Höhere Bürgschaftslimite für Kleine und Mittlere Unternehmen

Der Bundesrat hat Mitte Februar 2018 die Botschaft zur Änderung des Bundesgesetzes über die Finanzhilfen an gewerbeorientierte Bürgschaftsorganisationen gutgeheissen.

Die Teilrevision des Bundesgesetzes über Finanzhilfen an gewerbeorientierte Bürgschaftsorganisationen beinhaltet schwergewichtig folgende drei Punkte:

Erhöhung der Bürgschaftslimite von 500 000 auf eine Million Franken
Ausrichtung des Subsidiaritätsprinzips auf den Kreditmarkt
Kürzung des Verwaltungskostenbeitrags des Bundes bei Verteilung des Reinertrages unter die Genossenschafter.
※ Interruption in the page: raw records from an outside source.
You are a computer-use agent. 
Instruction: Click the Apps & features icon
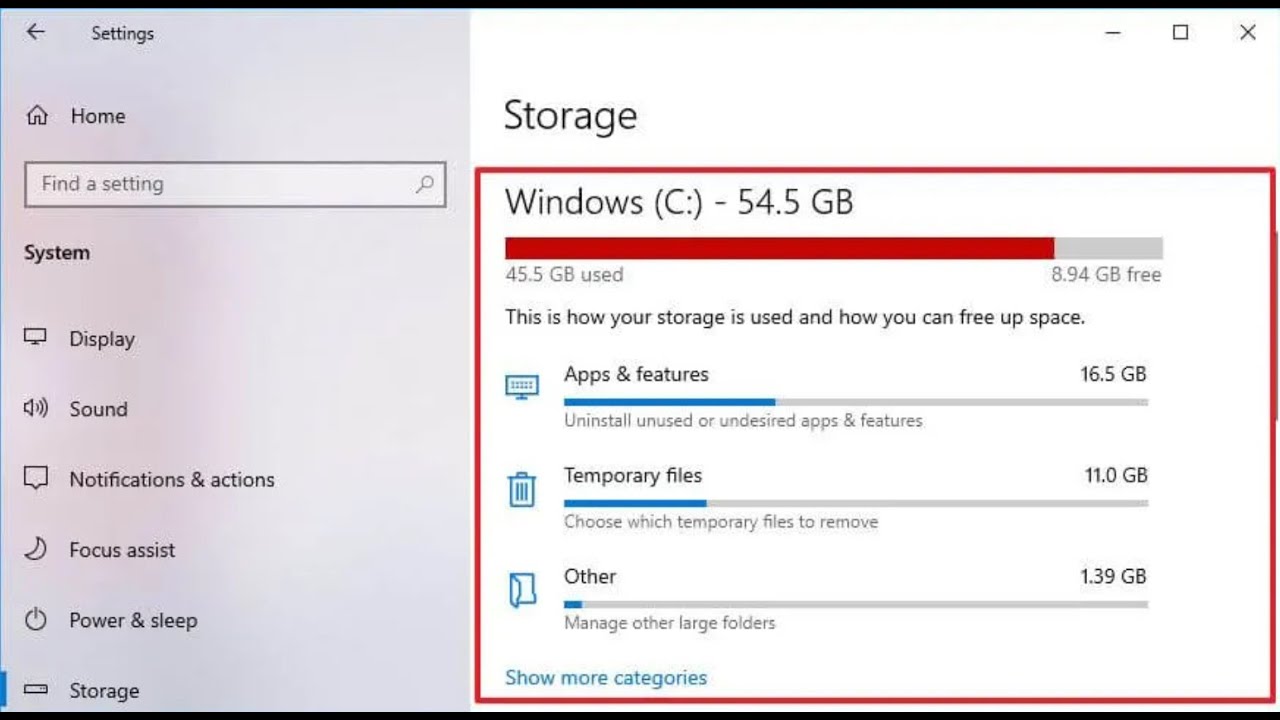[522, 387]
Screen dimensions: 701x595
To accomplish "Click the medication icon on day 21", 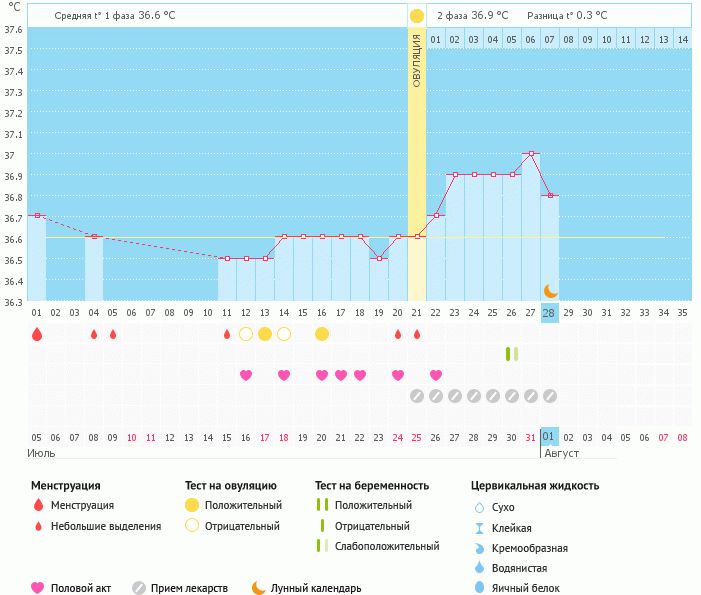I will pos(417,396).
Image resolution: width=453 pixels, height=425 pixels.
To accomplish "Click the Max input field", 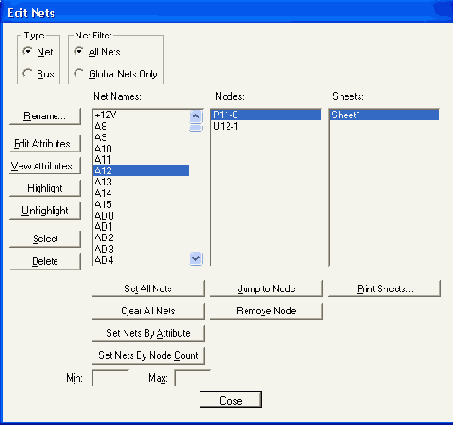I will (193, 378).
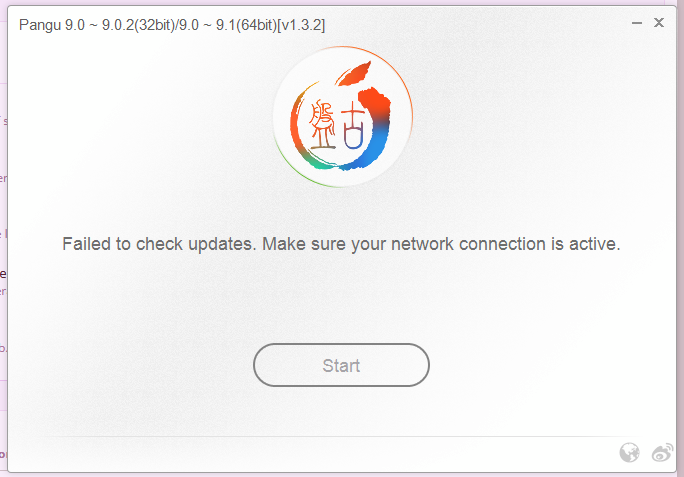The height and width of the screenshot is (477, 684).
Task: Click the Pangu apple logo
Action: point(342,117)
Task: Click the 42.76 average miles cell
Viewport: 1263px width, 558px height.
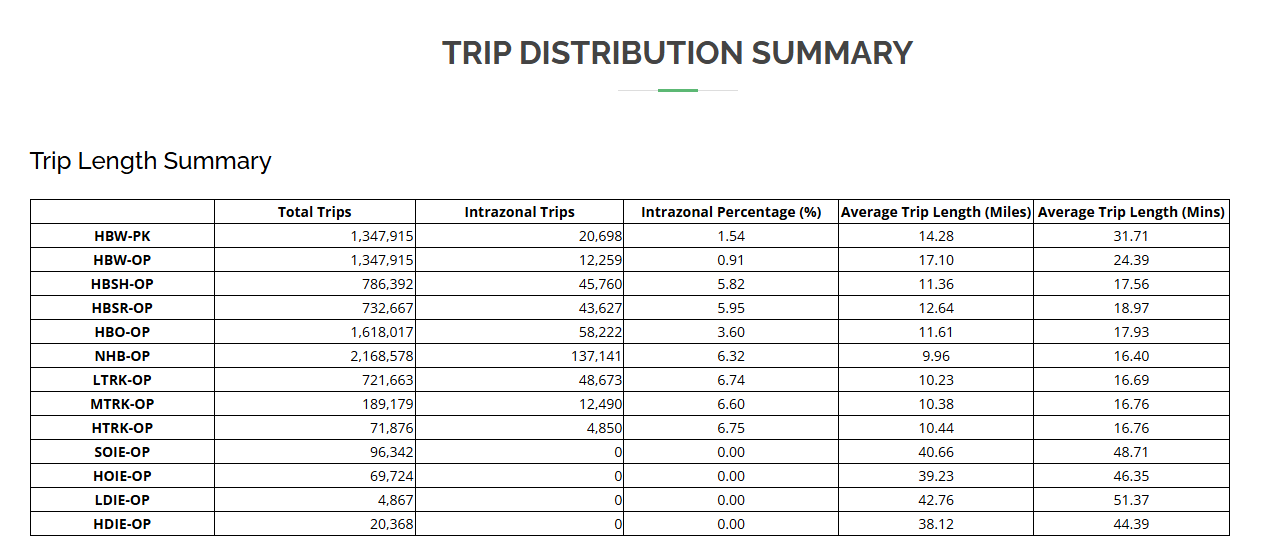Action: [936, 500]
Das Angebot des gewerbeorientierten Bürgschaftswesens dient als Ergänzung zum Kreditmarkt. Das Subsidiaritätsprinzip soll deshalb nicht wie bisher auf die kantonalen Anstrengungen im Bürgschaftswesen, sondern neu auf den Kreditmarkt ausgerichtet werden. Der Verwaltungskostenbeitrag des Bundes soll neu gekürzt werden, wenn die Bürgschaftsorganisationen ihren Reinertrag verteilen. Dies stellt sicher, dass die Finanzhilfe des Bundes ausschliesslich eingesetzt wird, um vorteilhafte Konditionen für die KMU zu schaffen. Ein reiner Transfer zugunsten der Genossenschafterinnen und Genossenschafter oder Eigentümerinnen und Eigentümer soll dadurch vermieden werden. Die Teilrevision basiert auf der Motion Comte (15.3792).

Aufhebung veralteter Förderungsinstrumente

Aufgrund ihrer inhaltlichen Berührungspunkte sowie aus Effizienzgründen wird neben der Teilrevision in der gleichen Botschaft die Aufhebung des Bundesgesetzes über die Gewährung von Bürgschaften und Zinskostenbeiträgen im Berggebiet und im weiteren ländlichen Raum vorgeschlagen. Es handelt sich dabei um ein regionalpolitisches Instrument aus den 1970er Jahren zur Förderung des Gewerbes im Berggebiet und im weiteren ländlichen Raum, welches seit der Einführung der Neuen Regionalpolitik des Bundes 2008 als regionalpolitisches Instrument keine nennenswerte Bedeutung mehr hat.
Infolge der selber beschlossenen Liquidation des Vollzugsorgans „Zentralstelle für das gewerbliche Bürgschaftswesen der Schweiz“ (GBZ) und des starken Rückgangs des Bürgschaftsvolumens, soll das Instrument abgeschafft werden. Die laufenden Bürgschaftsgeschäfte und Zinskostenbeitragsgeschäfte werden bis zu deren ordentlichen Abschluss weitergeführt.

Die Vorlage geht nun in die parlamentarische Beratung.